In Japan, by contrast, the primary focus is on the commercial side of the process. "It's all about how much money a game is going to make and all those kinds of calculations. Executives seem less interested in the contents of the game. That hurts the art." The director is keen to invest in talent in a way that effects change. "Kojima Productions is not going to be the kind of Japanese company that people give their lives to. I have no plan for keeping people working for me for twenty years from now. Talented people should be able to go out into the world, to create things under their own names. I hope to facilitate that."
It's a statement that seems vaguely at odds with a career in which the director has accepted the majority of the glory and recognition for his teams' efforts. It takes a village to make a blockbuster. Yet, other than Yoji Shinkawa, the art director whom Kojima plucked from college in the mid-1990s and has worked alongside ever since, few names of those who have worked on the Metal Gear Solid series are well known. "Many people are involved in making games, of course," Kojima says. "Those people who did distinctive work in their area, they got recognised within the team first, then the players notice." In some cases, such as that of the 3D artist who helped model the studio's futuristic knight mascot, Kojima believes that publicising a team member's work may put too much pressure on them. Some prefer to work in relative anonymity.

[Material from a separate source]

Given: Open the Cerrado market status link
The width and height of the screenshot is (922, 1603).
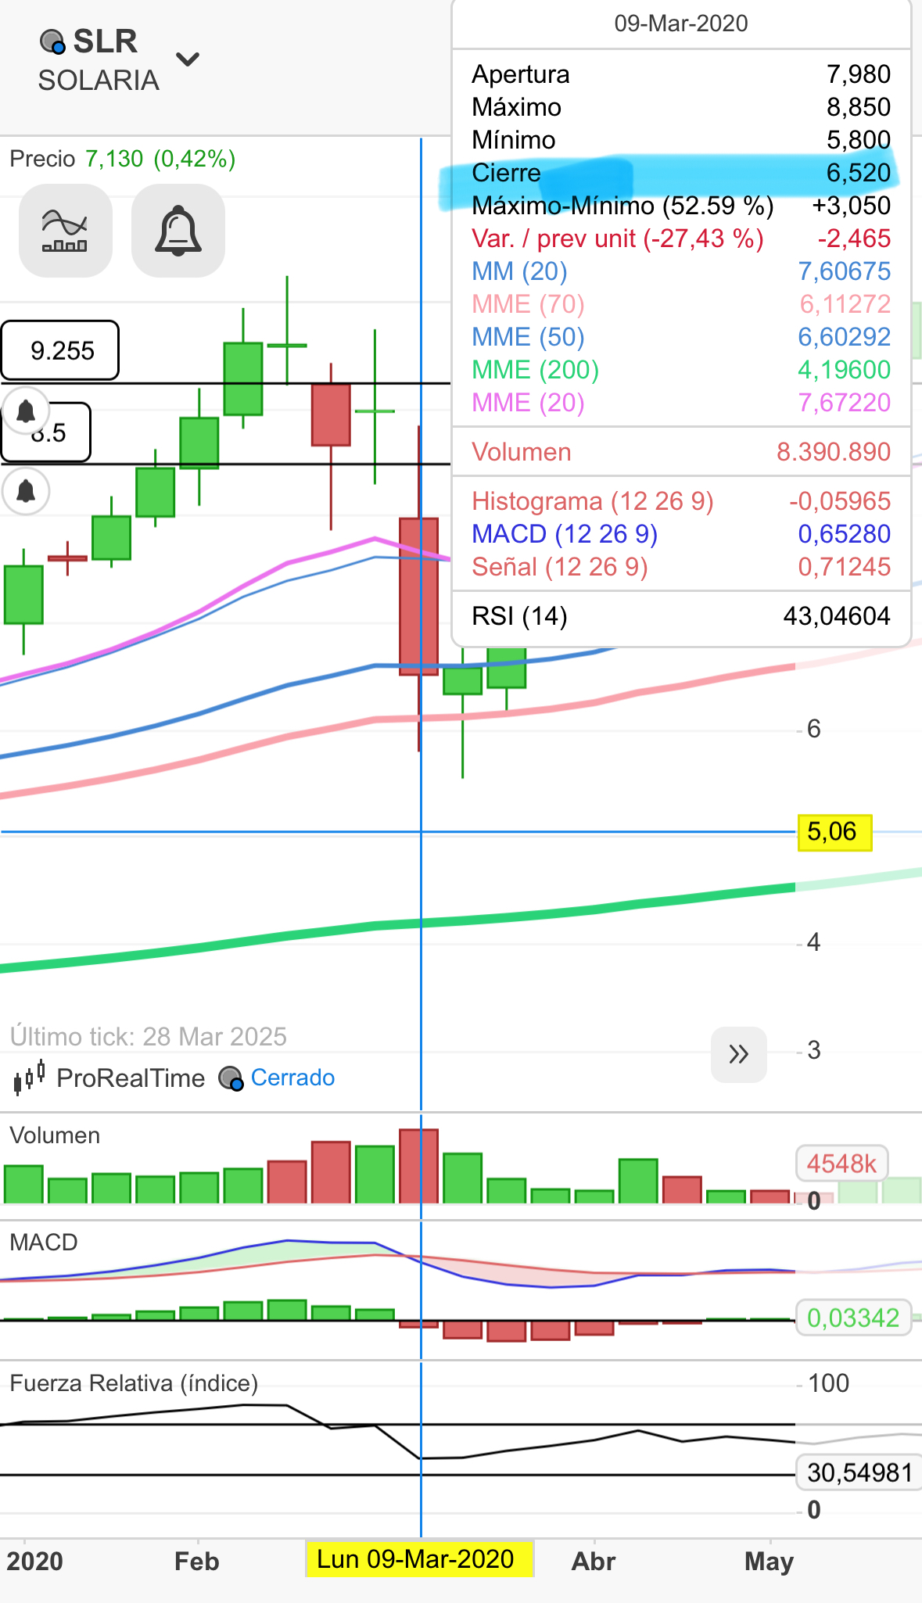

For all Kojima's eagerness to change the Japanese studio's way of working, his belief in the ever-presence of a vision-holder remains resolute. "There are risks to spreading your work too thinly," he says. "For example, I'm a big fan of Nick Park, the director from Aardman. He took seven years to make his first film, using stop motion. The outcome was brilliant." After the success of A Grand Day Out, Park Park received an offer from DreamWorks to make a blockbuster film. "The studio didn't want to wait seven years for their film," says Kojima, "so they split the work between numerous production companies. The idea was to create the same amount of film in just 18 months."
Park spent his time travelling between the different studios, overseeing the work. "You could see the difference in the results, says Kojima. "Chicken Run, wasn't as impressive as Park's earlier work. Something was lost." For Kojima it's a cautionary tale not to over-reach, but also, not to under-deliver. "I'm trying to find the middle ground between the super intricate, long-term work, and the fast production. We can't wait seven years for my next game. But the danger is that if I try to rush it out, it won't be what people want either."